Share your dilemmas and get honest opinions from other Mumsnetters.

Dr's phone calls when you work

317 replies

Hateam · 30/08/2024 05:57

To get an appointment with my GP I have to log onto a website at 8am and hope to get a phone call sometime that day.

What do people who have jobs where they are not allowed to take personal phone calls do?

I'm a teacher, my neighbour is a bus driver.

AIBU to suggest this system doesn't work for many working people?

OP posts:
MumblesParty · 30/08/2024 13:04

MrsHamlet · 30/08/2024 12:58

I'd like an online triage system, please, so that I can fill it in at a time convenient to me.
I'd like to be able to specify when I'm available to take a call.
I'd like "late night" ie after 5pm appointments to be available.

@MrsHamlet
Who will read the online forms? Do you want them read by an administrator with limited medical knowledge? Or a GP, who would therefore not be able to see patients, because they’d be reading forms ?
What if you specify you want a call at 2pm, and 50 other people also want a call at 2pm? What if the person whose call was at 1.45pm has recently been diagnosed with cancer, and is distraught, can’t stop crying - should the GP cut them off mid sentence, because they have to call you at 2pm?

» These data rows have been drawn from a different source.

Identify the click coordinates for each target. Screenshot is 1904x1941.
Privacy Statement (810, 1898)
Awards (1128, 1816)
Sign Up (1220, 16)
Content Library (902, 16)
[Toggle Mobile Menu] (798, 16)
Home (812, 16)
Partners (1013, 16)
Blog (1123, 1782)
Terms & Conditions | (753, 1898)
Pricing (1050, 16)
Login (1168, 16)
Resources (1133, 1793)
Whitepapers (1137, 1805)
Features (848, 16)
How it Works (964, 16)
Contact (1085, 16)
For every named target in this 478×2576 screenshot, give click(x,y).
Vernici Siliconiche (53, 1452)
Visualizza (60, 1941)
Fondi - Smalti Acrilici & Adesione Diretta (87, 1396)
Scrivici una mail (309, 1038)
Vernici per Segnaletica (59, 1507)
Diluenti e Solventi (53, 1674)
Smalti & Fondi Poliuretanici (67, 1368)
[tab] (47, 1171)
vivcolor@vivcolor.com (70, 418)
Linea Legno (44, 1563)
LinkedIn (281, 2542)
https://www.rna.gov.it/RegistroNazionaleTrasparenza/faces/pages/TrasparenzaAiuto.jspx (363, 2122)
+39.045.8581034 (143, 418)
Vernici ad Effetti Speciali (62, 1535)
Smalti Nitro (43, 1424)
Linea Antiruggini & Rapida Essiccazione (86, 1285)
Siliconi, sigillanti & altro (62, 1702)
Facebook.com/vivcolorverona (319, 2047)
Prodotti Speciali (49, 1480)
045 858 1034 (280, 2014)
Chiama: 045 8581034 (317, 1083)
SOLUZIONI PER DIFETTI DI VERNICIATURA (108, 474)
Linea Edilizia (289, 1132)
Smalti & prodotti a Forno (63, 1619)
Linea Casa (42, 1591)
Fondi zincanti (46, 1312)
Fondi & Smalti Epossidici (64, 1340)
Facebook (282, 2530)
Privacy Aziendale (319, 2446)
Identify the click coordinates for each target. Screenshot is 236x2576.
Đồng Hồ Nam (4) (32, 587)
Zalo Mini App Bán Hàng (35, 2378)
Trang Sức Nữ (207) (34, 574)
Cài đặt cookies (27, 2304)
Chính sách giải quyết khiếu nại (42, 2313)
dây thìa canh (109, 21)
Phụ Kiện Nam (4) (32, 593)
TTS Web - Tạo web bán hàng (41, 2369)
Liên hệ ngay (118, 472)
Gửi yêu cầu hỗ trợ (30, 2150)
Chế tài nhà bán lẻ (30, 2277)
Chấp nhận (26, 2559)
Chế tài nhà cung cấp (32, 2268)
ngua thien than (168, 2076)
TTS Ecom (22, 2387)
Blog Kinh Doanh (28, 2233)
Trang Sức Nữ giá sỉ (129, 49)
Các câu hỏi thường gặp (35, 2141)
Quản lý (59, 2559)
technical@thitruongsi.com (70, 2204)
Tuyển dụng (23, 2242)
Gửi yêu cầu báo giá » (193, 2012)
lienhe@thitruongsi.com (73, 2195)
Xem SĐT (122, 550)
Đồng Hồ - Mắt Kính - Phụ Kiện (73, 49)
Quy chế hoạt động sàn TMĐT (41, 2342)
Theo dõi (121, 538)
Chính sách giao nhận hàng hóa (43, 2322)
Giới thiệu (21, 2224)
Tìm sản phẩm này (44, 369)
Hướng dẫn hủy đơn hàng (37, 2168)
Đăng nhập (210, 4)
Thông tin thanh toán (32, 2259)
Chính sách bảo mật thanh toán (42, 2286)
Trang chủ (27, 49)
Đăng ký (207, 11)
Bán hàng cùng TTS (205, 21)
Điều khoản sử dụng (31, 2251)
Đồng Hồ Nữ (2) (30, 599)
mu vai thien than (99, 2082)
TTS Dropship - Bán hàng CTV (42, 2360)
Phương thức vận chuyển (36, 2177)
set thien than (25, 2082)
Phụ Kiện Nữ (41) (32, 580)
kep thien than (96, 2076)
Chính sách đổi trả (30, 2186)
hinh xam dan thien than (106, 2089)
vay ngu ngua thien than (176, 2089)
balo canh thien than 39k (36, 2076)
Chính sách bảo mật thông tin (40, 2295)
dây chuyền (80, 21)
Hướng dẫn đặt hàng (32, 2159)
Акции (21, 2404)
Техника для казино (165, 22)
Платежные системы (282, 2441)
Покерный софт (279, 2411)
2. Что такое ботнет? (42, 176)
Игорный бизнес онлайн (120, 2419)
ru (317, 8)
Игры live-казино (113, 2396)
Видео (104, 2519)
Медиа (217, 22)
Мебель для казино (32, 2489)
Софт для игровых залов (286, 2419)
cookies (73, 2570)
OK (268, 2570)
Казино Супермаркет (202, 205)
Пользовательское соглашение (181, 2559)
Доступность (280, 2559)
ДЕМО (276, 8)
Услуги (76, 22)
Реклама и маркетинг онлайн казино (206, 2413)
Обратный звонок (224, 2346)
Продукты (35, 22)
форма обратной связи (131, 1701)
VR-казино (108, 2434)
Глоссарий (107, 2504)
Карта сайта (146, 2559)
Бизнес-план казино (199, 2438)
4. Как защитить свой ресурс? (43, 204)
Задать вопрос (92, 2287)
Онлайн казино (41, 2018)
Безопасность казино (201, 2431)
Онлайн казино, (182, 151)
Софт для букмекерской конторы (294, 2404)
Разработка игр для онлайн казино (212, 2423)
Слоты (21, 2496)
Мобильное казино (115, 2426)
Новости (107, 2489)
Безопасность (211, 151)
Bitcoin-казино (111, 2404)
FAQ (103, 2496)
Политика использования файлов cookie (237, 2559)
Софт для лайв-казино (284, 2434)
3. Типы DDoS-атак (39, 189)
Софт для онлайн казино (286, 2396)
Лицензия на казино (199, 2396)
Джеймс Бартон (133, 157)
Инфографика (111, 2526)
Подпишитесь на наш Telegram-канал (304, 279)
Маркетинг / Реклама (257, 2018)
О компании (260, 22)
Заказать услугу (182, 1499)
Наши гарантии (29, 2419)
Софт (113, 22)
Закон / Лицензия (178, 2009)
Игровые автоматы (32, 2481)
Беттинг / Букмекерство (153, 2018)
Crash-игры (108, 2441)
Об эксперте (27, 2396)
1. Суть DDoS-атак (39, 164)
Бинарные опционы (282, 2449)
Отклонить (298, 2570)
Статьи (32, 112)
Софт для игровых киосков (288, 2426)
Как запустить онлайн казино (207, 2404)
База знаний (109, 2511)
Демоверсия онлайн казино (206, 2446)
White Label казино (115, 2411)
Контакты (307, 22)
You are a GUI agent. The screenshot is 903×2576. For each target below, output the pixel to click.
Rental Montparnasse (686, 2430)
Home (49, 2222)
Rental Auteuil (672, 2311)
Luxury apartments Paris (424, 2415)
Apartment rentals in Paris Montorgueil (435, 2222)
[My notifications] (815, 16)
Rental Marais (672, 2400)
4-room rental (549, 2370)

My original question wasn’t “what do YOU want”. My question to everyone was “how would you set up a system that worked for everyone”.

Hateam · 30/08/2024 13:07

I'd like the receptionist to have a big book on their desk bit like a diary. Whenever somebody asks for an appointment, they say yes, find the next gap and write your name in it.

OP posts:
LovedFedAndNoonesDead · 30/08/2024 13:09

Ihearyounow · 30/08/2024 12:45

Mine is so odd, I am lucky as I can take a call during work time but it is nigh on impossible to use the online system as it only recognises very simple things like, rash, acne etc. If it is anything more complex like my log term condition has fallen up etc the computer says no. It is a way of making people go private and I have a few private GPs opening near me, presumably staffed by the GPs who were trained by the NHS

Our surgery introduced a”Total Triage” system earlier this year and, whenever it comes to filling in the form online, I send feedback that it’s been relatively well designed if you have an urgent need for an appointment but not if you need referral to other services, have a chronic condition or something they’ve not considered such as possible neurodiversity in children. Then you have to choose the closest option and hope someone actually reads the free text box!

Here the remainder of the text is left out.